**PROBLEM REQUIREMENTS**
Please restate, word for word, the lines below that begin at the one with "Регистрация (82, 2428)" and end at the one with "Мода и красота (91, 1620)". Leave out all other lines.

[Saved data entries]
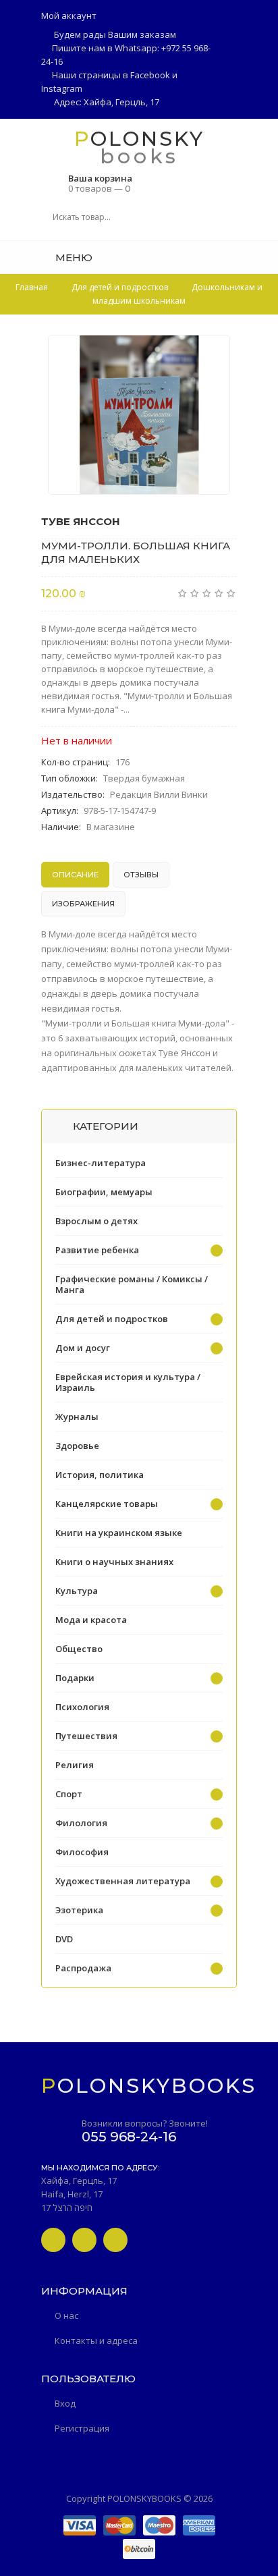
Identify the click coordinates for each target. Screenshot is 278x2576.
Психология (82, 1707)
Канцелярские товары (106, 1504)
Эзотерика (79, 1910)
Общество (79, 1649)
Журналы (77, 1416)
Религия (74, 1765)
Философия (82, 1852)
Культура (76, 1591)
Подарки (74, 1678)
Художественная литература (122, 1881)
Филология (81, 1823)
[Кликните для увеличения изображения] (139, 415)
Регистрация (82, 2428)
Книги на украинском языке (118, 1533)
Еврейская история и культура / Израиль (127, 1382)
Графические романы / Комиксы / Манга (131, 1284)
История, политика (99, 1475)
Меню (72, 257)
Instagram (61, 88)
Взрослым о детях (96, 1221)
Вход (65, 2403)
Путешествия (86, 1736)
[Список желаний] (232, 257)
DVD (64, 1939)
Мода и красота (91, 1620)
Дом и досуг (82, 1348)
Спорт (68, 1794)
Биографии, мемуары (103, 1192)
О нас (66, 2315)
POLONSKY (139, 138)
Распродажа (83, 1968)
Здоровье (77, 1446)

...

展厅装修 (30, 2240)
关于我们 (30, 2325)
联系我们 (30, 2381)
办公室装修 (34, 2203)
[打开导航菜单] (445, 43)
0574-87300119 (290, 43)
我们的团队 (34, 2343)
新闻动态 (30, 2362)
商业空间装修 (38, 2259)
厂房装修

**ANSWER FOR THIS EXERCISE**
Регистрация (82, 2428)
Книги на украинском языке (118, 1533)
Еврейская история и культура / Израиль (127, 1382)
Графические романы / Комиксы / Манга (131, 1284)
История, политика (99, 1475)
Меню (72, 257)
Instagram (61, 88)
Взрослым о детях (96, 1221)
Вход (65, 2403)
Путешествия (86, 1736)
[Список желаний] (232, 257)
DVD (64, 1939)
Мода и красота (91, 1620)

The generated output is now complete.